TASK OBJECTIVE> Return the entries below in full. Keep every word as it is.

AVAILABLE RECORDS>
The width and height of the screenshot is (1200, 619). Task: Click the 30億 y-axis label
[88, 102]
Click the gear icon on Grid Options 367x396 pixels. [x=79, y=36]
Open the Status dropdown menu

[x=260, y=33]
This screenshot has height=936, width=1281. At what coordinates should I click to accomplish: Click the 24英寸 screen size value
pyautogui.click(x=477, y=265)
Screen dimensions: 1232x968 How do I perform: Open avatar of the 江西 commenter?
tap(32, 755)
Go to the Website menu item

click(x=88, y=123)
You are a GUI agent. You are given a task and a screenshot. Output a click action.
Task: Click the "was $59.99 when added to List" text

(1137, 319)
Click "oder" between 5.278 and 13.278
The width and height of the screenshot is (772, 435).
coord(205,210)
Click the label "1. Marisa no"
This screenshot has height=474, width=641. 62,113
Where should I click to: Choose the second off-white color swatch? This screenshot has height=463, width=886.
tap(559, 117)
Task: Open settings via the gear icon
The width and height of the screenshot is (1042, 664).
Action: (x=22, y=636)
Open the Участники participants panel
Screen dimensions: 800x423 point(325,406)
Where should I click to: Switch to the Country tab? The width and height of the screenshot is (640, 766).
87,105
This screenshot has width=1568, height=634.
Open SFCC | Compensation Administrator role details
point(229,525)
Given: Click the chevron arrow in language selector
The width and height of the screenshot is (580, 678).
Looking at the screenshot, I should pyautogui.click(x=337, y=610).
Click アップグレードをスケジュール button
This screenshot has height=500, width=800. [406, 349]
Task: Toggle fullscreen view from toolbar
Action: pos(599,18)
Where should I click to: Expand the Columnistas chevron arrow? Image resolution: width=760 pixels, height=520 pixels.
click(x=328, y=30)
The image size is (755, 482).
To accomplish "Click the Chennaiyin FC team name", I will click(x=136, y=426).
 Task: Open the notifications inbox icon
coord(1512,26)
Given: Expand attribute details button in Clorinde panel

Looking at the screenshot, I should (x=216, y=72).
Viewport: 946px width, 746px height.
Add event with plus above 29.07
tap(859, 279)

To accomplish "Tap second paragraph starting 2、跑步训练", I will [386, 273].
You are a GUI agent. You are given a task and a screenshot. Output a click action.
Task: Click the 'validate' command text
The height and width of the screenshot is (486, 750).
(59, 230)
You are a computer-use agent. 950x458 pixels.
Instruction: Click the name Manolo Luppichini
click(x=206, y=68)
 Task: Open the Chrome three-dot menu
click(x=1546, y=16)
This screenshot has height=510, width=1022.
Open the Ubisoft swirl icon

WRITTEN ANSWER>
The width and height of the screenshot is (1200, 619). Task: Click the 30億 y-axis label
[88, 102]
Click the gear icon on Grid Options 367x396 pixels. [x=79, y=36]
Open the Status dropdown menu

[x=260, y=33]
This screenshot has height=936, width=1281. At what coordinates should I click to accomplish: Click the 24英寸 screen size value
pyautogui.click(x=477, y=265)
Screen dimensions: 1232x968 How do I perform: Open avatar of the 江西 commenter?
tap(32, 755)
Go to the Website menu item

click(x=88, y=123)
You are a GUI agent. You are given a task and a screenshot. Output a click action.
Task: Click the "was $59.99 when added to List" text

(1137, 319)
Click "oder" between 5.278 and 13.278
The width and height of the screenshot is (772, 435).
coord(205,210)
Click the label "1. Marisa no"
This screenshot has height=474, width=641. 62,113
Where should I click to: Choose the second off-white color swatch? This screenshot has height=463, width=886.
tap(559, 117)
Task: Open settings via the gear icon
The width and height of the screenshot is (1042, 664).
Action: (x=22, y=636)
Open the Участники participants panel
Screen dimensions: 800x423 point(325,406)
Where should I click to: Switch to the Country tab? The width and height of the screenshot is (640, 766).
87,105
This screenshot has width=1568, height=634.
Open SFCC | Compensation Administrator role details
point(229,525)
Given: Click the chevron arrow in language selector
The width and height of the screenshot is (580, 678).
Looking at the screenshot, I should pyautogui.click(x=337, y=610).
Click アップグレードをスケジュール button
This screenshot has height=500, width=800. [406, 349]
Task: Toggle fullscreen view from toolbar
Action: pos(599,18)
Where should I click to: Expand the Columnistas chevron arrow? Image resolution: width=760 pixels, height=520 pixels.
click(x=328, y=30)
The image size is (755, 482).
To accomplish "Click the Chennaiyin FC team name", I will click(x=136, y=426).
 Task: Open the notifications inbox icon
coord(1512,26)
Given: Expand attribute details button in Clorinde panel

Looking at the screenshot, I should (x=216, y=72).
Viewport: 946px width, 746px height.
Add event with plus above 29.07
tap(859, 279)

To accomplish "Tap second paragraph starting 2、跑步训练", I will [386, 273].
You are a GUI agent. You are given a task and a screenshot. Output a click action.
Task: Click the 'validate' command text
The height and width of the screenshot is (486, 750).
(59, 230)
You are a computer-use agent. 950x458 pixels.
Instruction: Click the name Manolo Luppichini
click(x=206, y=68)
 Task: Open the Chrome three-dot menu
click(x=1546, y=16)
This screenshot has height=510, width=1022.
Open the Ubisoft swirl icon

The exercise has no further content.